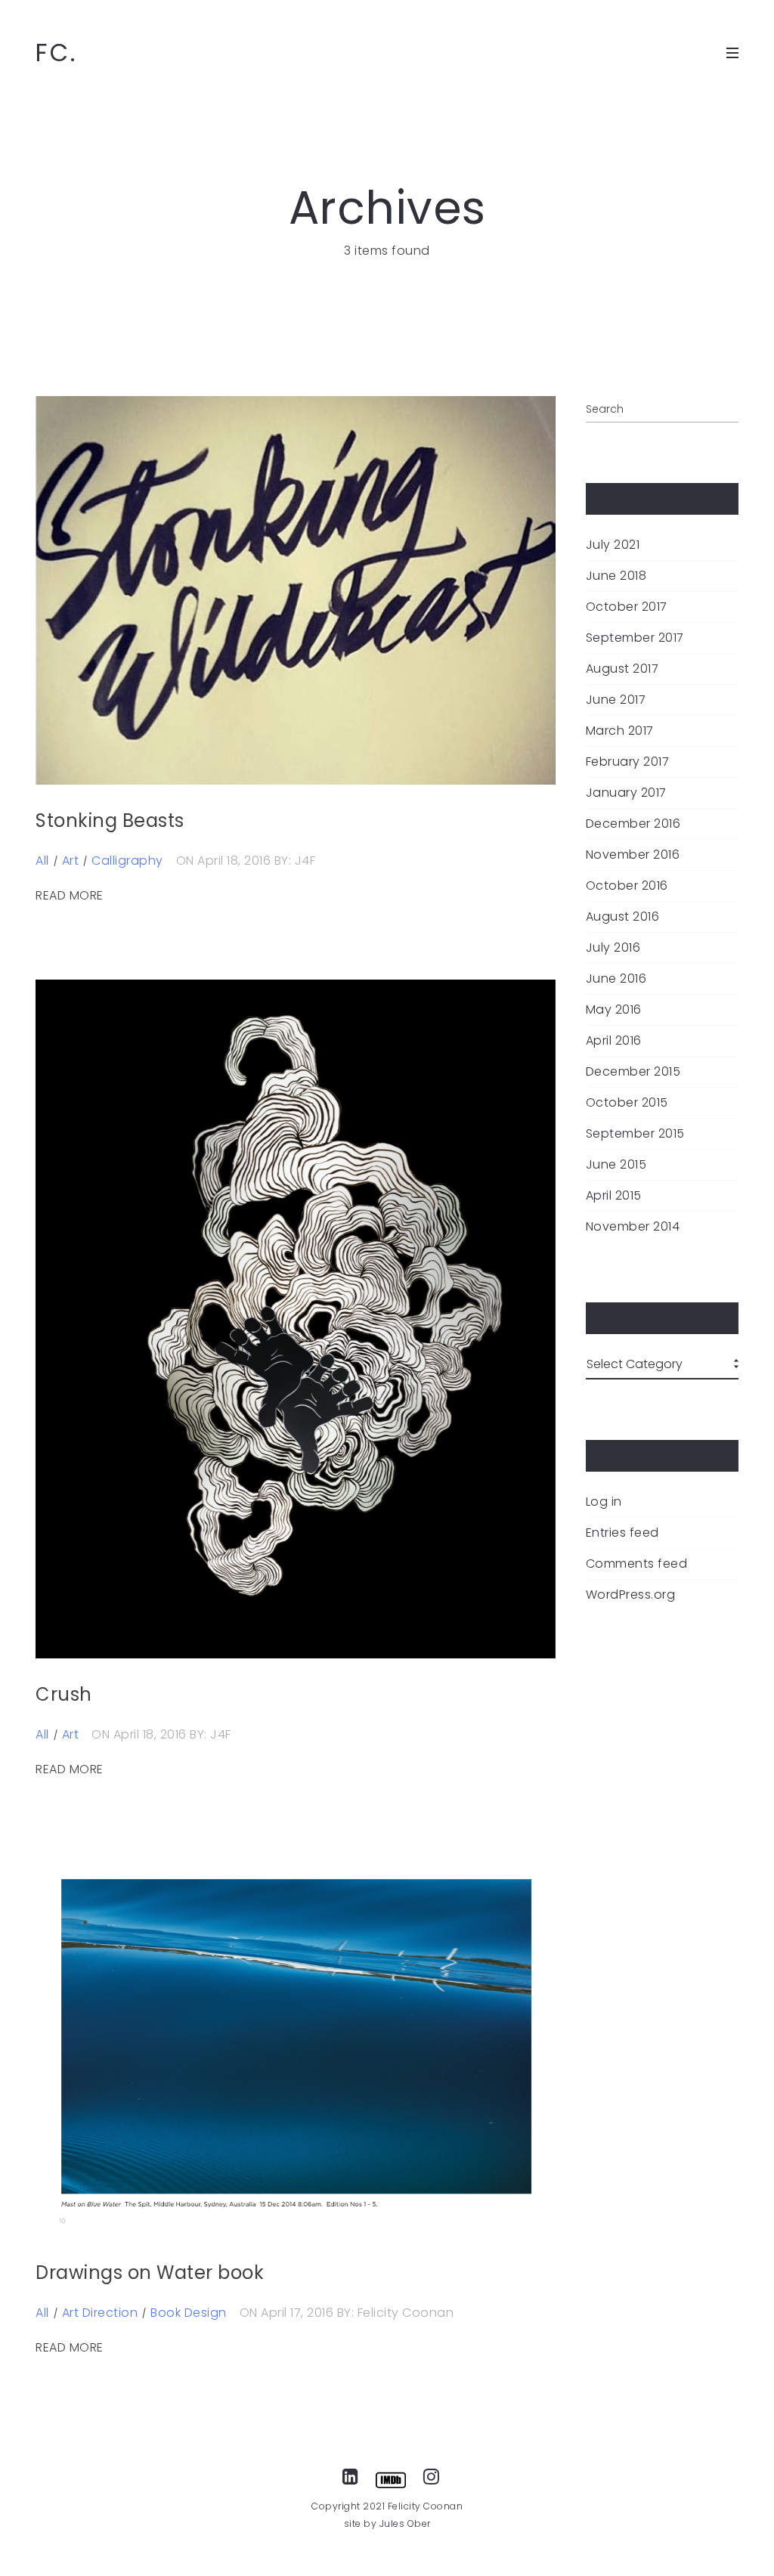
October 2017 (626, 607)
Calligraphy (127, 860)
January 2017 (626, 792)
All (42, 860)
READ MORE (70, 895)
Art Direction (100, 2312)
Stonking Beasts (110, 820)
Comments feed (637, 1563)
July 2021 (613, 545)
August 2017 (622, 669)
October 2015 (627, 1102)
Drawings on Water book (150, 2272)
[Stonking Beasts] (296, 590)
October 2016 (627, 885)
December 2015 (633, 1071)
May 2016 (614, 1009)
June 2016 (616, 978)
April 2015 (614, 1195)
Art (70, 860)
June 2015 (616, 1164)
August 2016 (623, 916)
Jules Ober (405, 2523)
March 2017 (620, 730)
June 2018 (616, 576)
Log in (604, 1501)
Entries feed (622, 1532)
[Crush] (296, 1319)
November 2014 (633, 1226)
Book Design (188, 2312)
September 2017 (635, 638)
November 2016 (633, 854)
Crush (64, 1694)
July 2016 (613, 947)
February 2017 (628, 761)
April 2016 (614, 1040)
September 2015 (635, 1133)
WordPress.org (631, 1594)
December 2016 (633, 823)
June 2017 (616, 699)
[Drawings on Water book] (296, 2045)
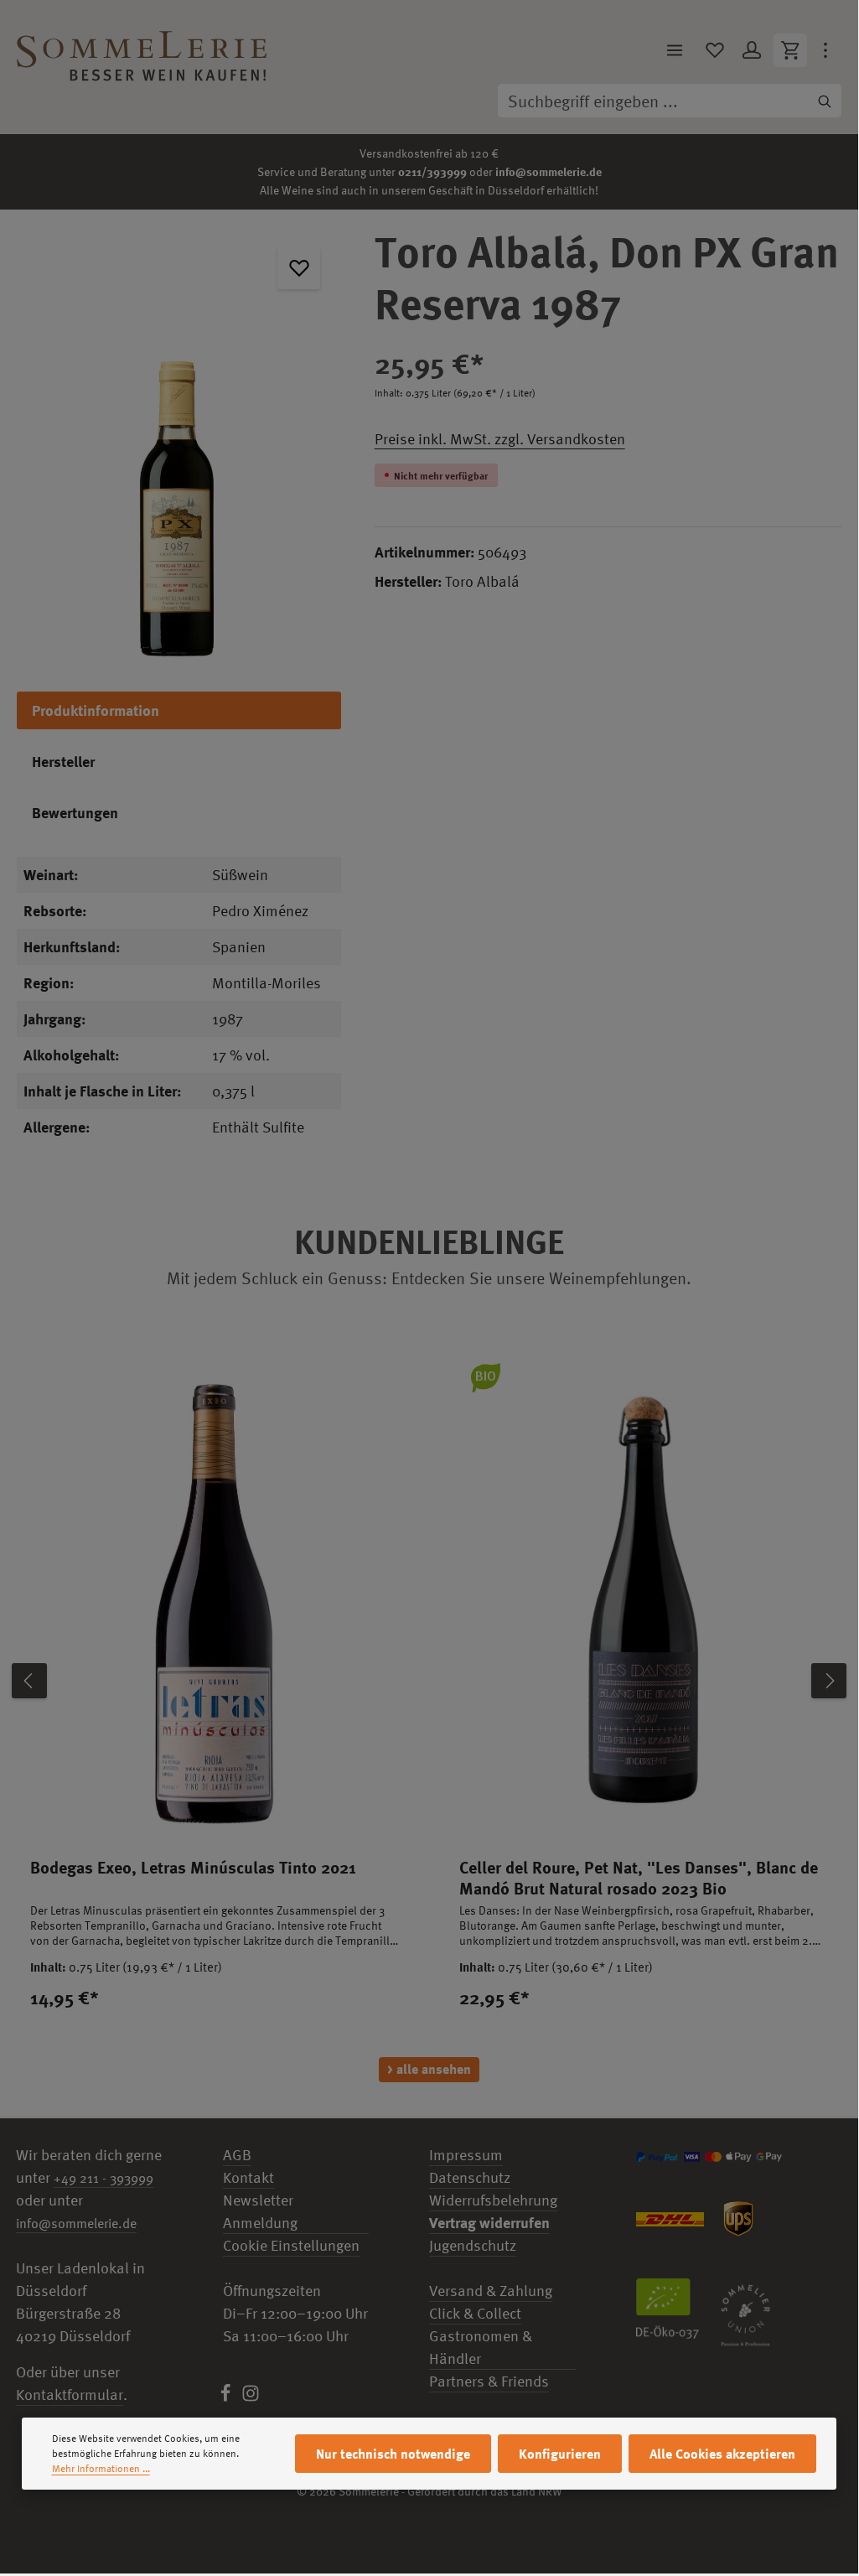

----------

## The problem:
Starting at the line that holds "June 2018 (616, 576)", print each line through the last one of the entries above, exactly and with both ends included; no pictures.

## Solved problem:
June 2018 (616, 576)
Log in (604, 1501)
Entries feed (622, 1532)
[Crush] (296, 1319)
November 2014 (633, 1226)
Book Design (188, 2312)
September 2017 (635, 638)
November 2016 (633, 854)
Crush (64, 1694)
July 2016 (613, 947)
February 2017 (628, 761)
April 2016 (614, 1040)
September 2015 (635, 1133)
WordPress.org (631, 1594)
December 2016 (633, 823)
June 2017 (616, 699)
[Drawings on Water book] (296, 2045)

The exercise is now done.